On 3 March 2026, the Our Water Our Right Africa Coalition (OWORAC) convened a virtual training for journalists in Zimbabwe aimed at strengthening rights-based reporting on water governance and accountability. The session brought together about twenty journalists from across Zimbabwe, alongside water justice advocates and policy experts joining from Nigeria and the United States. Hosted by the Corporate Accountability and Public Participation Africa (CAPPA), the training formed part of the coalition’s broader continental effort to deepen scrutiny of water governance and to equip journalists with the analytical tools required to interrogate the politics shaping access to water across Africa.
Opening the session, Khumbulani Maphosa, Coordinator of Voices for Water in Zimbabwe, situated the conversation within the country’s constitutional framework, which recognises access to water as a right. He noted, however, that legal recognition does not automatically translate into meaningful access for communities. Across Zimbabwe, water infrastructure continues to suffer from chronic underfunding by the national treasury, while local authorities often lack the resources required to maintain treatment plants and distribution systems.
Environmental pressures further complicate the situation. Mining activities have intensified water pollution in several regions, and the discharge of untreated sewage into rivers and streams continues to threaten both ecosystems and public health. These challenges are unfolding alongside emerging policy discussions around centralized water privatisation and increased private sector participation in water delivery. Maphosa emphasised that the distance between constitutional guarantees and everyday reality remains wide, underscoring the importance of journalism in exposing governance failures and amplifying community voices.
Holiness Segun-Olufemi, Programme Officer for the Water Campaign at CAPPA followed with an introduction to the Our Water Our Right Africa Coalition and its work across the African continent. She described OWORAC as a growing Pan-African network of grassroots movements, labour unions, journalists, and civil society organisations committed to defending water as a public good and a fundamental human right. She also explained that OWORAC’s work focuses on monitoring water privatisation trends across Africa, documenting the lived experiences of communities affected by water access failures, challenging opaque public-private partnerships, and advocating for transparent and publicly financed water systems that prioritise community needs rather than corporate returns. Within this context, journalism plays a decisive role in shaping public understanding. The stories journalists tell influence whether citizens see themselves as consumers purchasing a service or as rights holders entitled to water by law.

DATA EXTRACT:
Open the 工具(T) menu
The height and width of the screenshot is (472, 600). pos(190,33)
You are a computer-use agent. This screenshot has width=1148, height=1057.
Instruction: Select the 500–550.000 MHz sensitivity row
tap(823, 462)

DIRECTIVE: Reproduce the passage of the water governance article between "On 3 March 2026, the" and "water across Africa.", inclusive.

SOLUTION TO THE PROBLEM:
On 3 March 2026, the Our Water Our Right Africa Coalition (OWORAC) convened a virtual training for journalists in Zimbabwe aimed at strengthening rights-based reporting on water governance and accountability. The session brought together about twenty journalists from across Zimbabwe, alongside water justice advocates and policy experts joining from Nigeria and the United States. Hosted by the Corporate Accountability and Public Participation Africa (CAPPA), the training formed part of the coalition’s broader continental effort to deepen scrutiny of water governance and to equip journalists with the analytical tools required to interrogate the politics shaping access to water across Africa.